Gegenwart zu bringen verstanden und in dieser Rücksicht ihre toskanischen, lombardischen und venezianischen Zeitgenossen überragten (Italienische Forschungen, Bd. II, S. 310). Diesen Ausdruck nun »fleckenloser Seelenreinheit und gänzlicher Hingebung in süßschmerzliche und schwärmerische zärtliche Gefühle« wusste auch Pietro Perugino, der Meister Raffaels, sich anzueignen und damit die Objektivität und Lebendigkeit der äußeren Gestalten, das Eingehen auf das Wirkliche und Einzelne zu verschmelzen, wie es vornehmlich von den Florentinern war ausgebildet worden. Von Perugino nun, an dessen Geschmack und Stil Raffael in seinen Jugendarbeiten noch gefesselt erscheint, geht Raffael zur vollständigsten Erfüllung jener oben angedeuteten Forderung fort.

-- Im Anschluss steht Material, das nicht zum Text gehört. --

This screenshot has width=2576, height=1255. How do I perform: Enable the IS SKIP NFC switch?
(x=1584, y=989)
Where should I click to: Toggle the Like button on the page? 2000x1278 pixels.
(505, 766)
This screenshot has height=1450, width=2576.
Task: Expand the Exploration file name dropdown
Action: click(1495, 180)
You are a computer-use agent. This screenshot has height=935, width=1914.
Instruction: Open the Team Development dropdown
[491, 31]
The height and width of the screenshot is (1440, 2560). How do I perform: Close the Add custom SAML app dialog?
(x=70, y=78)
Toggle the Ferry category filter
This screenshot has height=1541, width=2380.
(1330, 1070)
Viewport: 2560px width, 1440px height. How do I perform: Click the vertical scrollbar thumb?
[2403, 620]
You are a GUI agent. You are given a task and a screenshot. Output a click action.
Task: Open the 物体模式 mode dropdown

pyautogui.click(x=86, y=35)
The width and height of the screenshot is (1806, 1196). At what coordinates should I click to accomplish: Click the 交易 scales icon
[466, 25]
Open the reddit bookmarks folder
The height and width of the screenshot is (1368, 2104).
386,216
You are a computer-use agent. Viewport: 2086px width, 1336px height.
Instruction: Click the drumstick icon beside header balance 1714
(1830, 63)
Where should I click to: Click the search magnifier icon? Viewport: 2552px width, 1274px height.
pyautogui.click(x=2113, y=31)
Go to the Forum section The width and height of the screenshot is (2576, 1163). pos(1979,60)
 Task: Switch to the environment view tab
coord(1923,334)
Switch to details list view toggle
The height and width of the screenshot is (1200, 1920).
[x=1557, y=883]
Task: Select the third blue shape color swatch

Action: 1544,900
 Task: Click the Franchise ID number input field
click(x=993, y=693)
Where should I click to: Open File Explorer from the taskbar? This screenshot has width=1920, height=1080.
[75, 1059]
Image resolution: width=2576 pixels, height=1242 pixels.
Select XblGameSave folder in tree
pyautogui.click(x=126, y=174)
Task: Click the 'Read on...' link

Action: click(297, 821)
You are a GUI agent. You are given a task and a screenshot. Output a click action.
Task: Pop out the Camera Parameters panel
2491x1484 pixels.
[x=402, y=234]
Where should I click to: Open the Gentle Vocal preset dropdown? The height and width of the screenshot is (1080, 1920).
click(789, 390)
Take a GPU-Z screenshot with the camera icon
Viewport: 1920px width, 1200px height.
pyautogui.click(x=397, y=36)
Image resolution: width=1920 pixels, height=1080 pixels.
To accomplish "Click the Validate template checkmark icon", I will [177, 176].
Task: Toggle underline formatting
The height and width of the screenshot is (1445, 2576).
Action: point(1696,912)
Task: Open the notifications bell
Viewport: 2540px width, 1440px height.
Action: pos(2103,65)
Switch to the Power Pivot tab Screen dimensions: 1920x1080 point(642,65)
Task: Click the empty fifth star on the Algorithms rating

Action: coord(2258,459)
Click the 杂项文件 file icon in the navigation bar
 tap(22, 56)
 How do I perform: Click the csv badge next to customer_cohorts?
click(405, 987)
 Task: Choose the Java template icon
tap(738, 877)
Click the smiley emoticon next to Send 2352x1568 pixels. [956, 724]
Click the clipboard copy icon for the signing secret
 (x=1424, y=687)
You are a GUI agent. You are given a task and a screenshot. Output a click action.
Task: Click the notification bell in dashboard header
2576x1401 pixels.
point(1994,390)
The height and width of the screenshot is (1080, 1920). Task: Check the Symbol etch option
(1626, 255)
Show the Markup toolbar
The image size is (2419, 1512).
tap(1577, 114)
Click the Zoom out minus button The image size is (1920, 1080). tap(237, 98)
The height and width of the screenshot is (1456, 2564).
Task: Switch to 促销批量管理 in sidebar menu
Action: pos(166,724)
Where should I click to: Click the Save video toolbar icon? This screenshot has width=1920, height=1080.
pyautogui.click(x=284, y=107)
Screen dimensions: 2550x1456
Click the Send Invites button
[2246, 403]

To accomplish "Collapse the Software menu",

Bei ihm nämlich vereinigt sich die höchste kirchliche Empfindung für religiöse Kunstaufgaben sowie die volle Kenntnis und liebereiche Beachtung natürlicher Erscheinungen in der ganzen Lebendigkeit ihrer Farbe und Gestalt mit dem gleichen Sinn für die Schönheit der Antike. Diese große Bewunderung vor der idealischen Schönheit der Alten brachte ihn jedoch nicht etwa zur Nachahmung und aufnehmenden Anwendung der  Formen, welche die griechische Skulptur so vollendet ausgebildet hatte, sondern er fasste nur im allgemeinen das Prinzip ihrer freien Schönheit auf, die bei ihm nun durch und durch von malerisch individueller Lebendigkeit und tieferer Seele des Ausdrucks sowie von einer bis dahin den Italienern noch nicht bekannten offenen, heiteren Klarheit und Gründlichkeit der Darstellung durchdrungen war. In der Ausbildung und gleichmäßig verschmelzenden Zusammenfassung dieser Elemente erreichte er den Gipfel seiner Vollendung. - In dem magischen Zauber des Helldunkels, in der seelenvollen Zierlichkeit und Grazie des Gemüts, der Formen, Bewegungen, Gruppierungen ist dagegen Correggio, in dem Reichtum der natürlichen Lebendigkeit, dem leuchtenden Schmelz, der Glut, Wärme, Kraft des Kolorits Tizian noch größer geworden. Es gibt nichts Lieblicheres als Correggios Naivität nicht natürlicher, sondern religiöser, geistiger Anmut; nichts Süßeres als seine lächelnde, bewußtlose Schönheit und Unschuld.

Die malerische Vollendung dieser großen Meister ist eine Höhe der Kunst, wie sie nur einmal von einem Volke in dem Verlauf geschichtlicher Entwicklung kann erstiegen werden.